=== Begin Enclosure ===

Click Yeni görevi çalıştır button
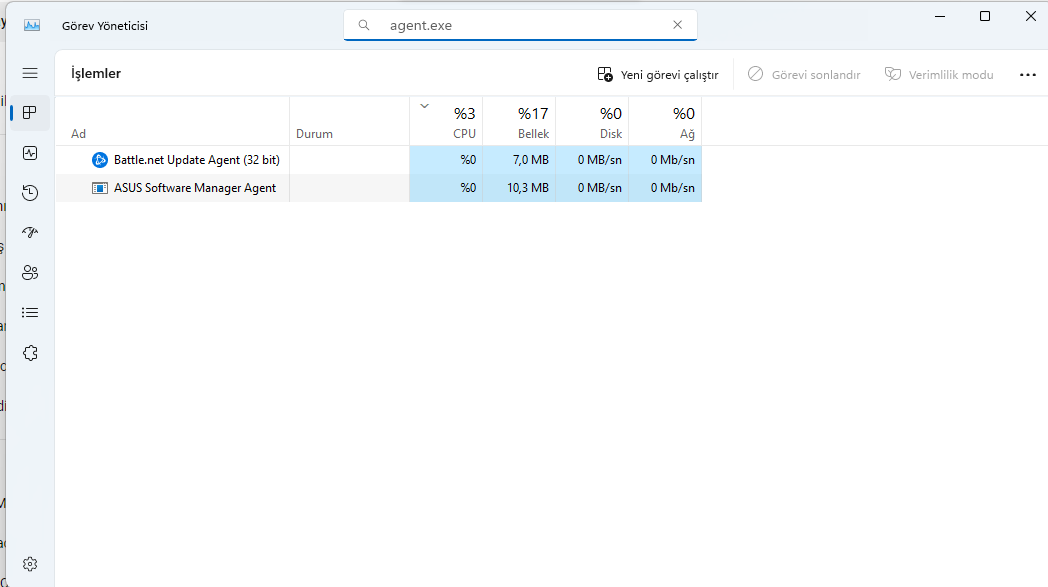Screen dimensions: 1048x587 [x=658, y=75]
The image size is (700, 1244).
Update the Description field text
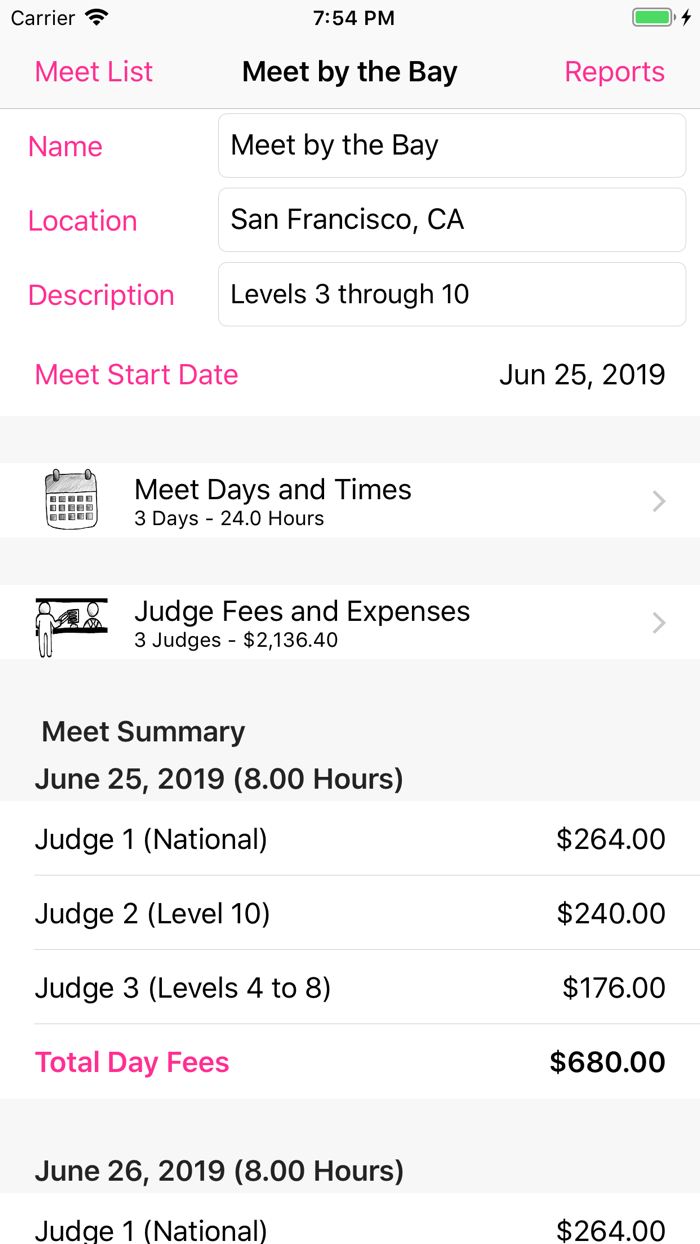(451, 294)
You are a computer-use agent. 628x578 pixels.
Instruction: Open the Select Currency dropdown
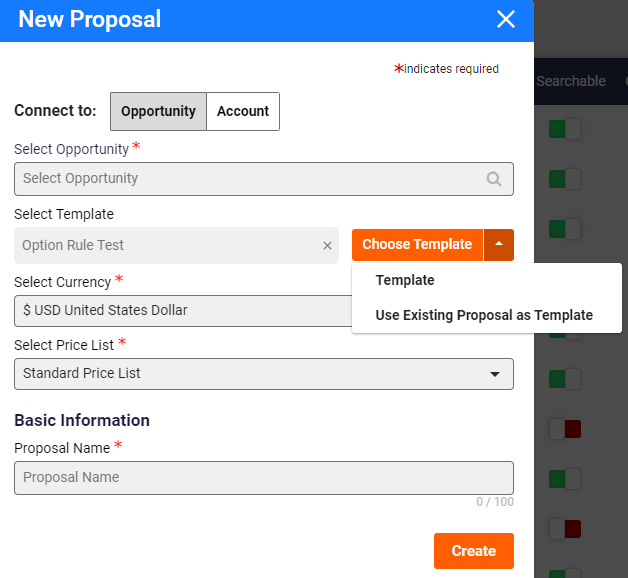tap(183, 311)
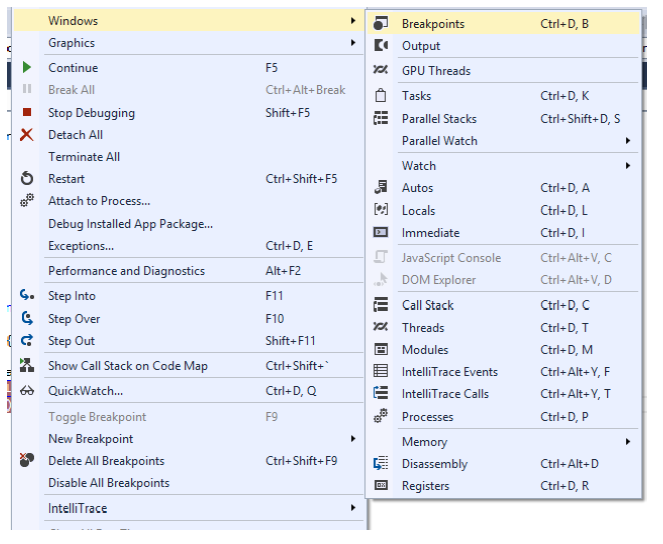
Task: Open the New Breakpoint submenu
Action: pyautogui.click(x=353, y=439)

=== End Enclosure ===

Exercise details:
From the line with "Instruction: Open the" down to the final line of the entries above, repeat each line exactly; omit the pictures.

Task result:
Instruction: Open the Select Currency dropdown
tap(183, 311)
Task: Open the New Breakpoint submenu
Action: pyautogui.click(x=353, y=439)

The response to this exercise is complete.